Onde fica a fronteira?
O atentado em Paris e suas
repercussões estão sendo o grande centro das atenções no mundo todo. No meio de
muita comoção se faz necessário isolar cada detalhe e tentar uma reflexão sobre
o que realmente está acontecendo.
O atentado, ato terrorista, crime,
etc, dê o nome que quiser para o que aconteceu, foi na realidade o assassinato
de 12 pessoas (mais onze feridos) que trabalhavam em uma revista satírica em
que eram publicadas charges que entre outros temas satirizavam símbolos
religiosos. Seguiu-se uma perseguição policial em que ocorreram sequestros e
mais mortes, incluindo dos supostos terroristas. Em todo o mundo tivemos
manifestações contra o atentado e algumas de apoio ao mesmo, ou pelo menos
condenando o que chamaram de “brutalidade policial”. No meio de tanta
informação, estas partes foram possíveis de extrair sem correr o risco de
exageros.
Os assassinatos em si, com toda a
brutalidade que os cercam, não deixam de ser um fato corriqueiro em um mundo no
qual já nos acostumamos a escutar no noticiário dezenas, centenas de pessoas
serem mortas todos os dias em conflitos que parecem não ter fim. Se alguém
duvida do que digo, basta abrir as páginas policiais de qualquer jornal
brasileiro. Temos uma situação séria mesmo no nosso próprio pais. Então, por
mais importantes que fossem os jornalistas, não é este o fato central aqui.

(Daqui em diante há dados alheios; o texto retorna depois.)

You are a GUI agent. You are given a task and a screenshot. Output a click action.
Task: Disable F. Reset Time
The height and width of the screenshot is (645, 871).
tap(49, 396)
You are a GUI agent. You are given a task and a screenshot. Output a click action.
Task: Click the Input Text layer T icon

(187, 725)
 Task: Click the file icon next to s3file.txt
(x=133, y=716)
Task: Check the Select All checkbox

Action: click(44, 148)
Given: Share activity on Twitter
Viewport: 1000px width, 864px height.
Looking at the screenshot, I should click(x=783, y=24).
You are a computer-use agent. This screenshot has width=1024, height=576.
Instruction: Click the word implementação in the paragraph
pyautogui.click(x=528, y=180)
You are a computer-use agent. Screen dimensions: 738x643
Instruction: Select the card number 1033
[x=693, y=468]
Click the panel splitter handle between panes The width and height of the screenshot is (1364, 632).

A atitude da policia francesa de
buscar os perpetradores é a atitude que se espera desta instituição. A policia
é paga exatamente para isso e um estado por ser democrático, não significa que
tem que ser fraco. Até prova em contrario, a policia agiu dentro do que se
esperava da mesma. Pessoas que cometem delitos, seja de que ordem forem,
inclusive os de natureza política, devem estar preparadas para as
consequências. Novamente não é este o foco e podemos deixar de lado a atitude
policial.
A atitude dos sujeitos que cometeram
o atentado foi por causa da satirização de símbolos religiosos. Qual o símbolo
e qual religião? Será este o ponto? Ou será que deveríamos ver até que ponto se
pode transgredir da liberdade de expressão e até que ponto, e como, pode-se ter
uma reação contra estas transgressões. Mas ai entramos em uma zona cinzenta,
não delimitada. Temos tido a atitude de permitir uma total liberdade de
expressão, pelo menos nos países democráticos, com a salvaguarda dos direitos
individuais e das instituições. Em outras palavras, todo mundo é livre para se
manifestar, mas se houver abusos, como difamação e calúnia, a Justiça poderá
ser acionada. No caso de símbolos religiosos, isto se torna terreno cheio de
armadilhas.
A atitude de extremistas também não
ajuda em nada, servindo apenas para radicalizar um debate que deveria ser muito
mais sadio. Por vezes, lendo os comentários internet a fora, parece que estamos
voltando ao tempo das cruzadas, em que a cristandade se chocou contra o mundo
islâmico. Todo o desenvolvimento ao longo do Renascimento, Iluminismo, etc
parece ter sido jogado na lata do lixo pelo teor destes comentários.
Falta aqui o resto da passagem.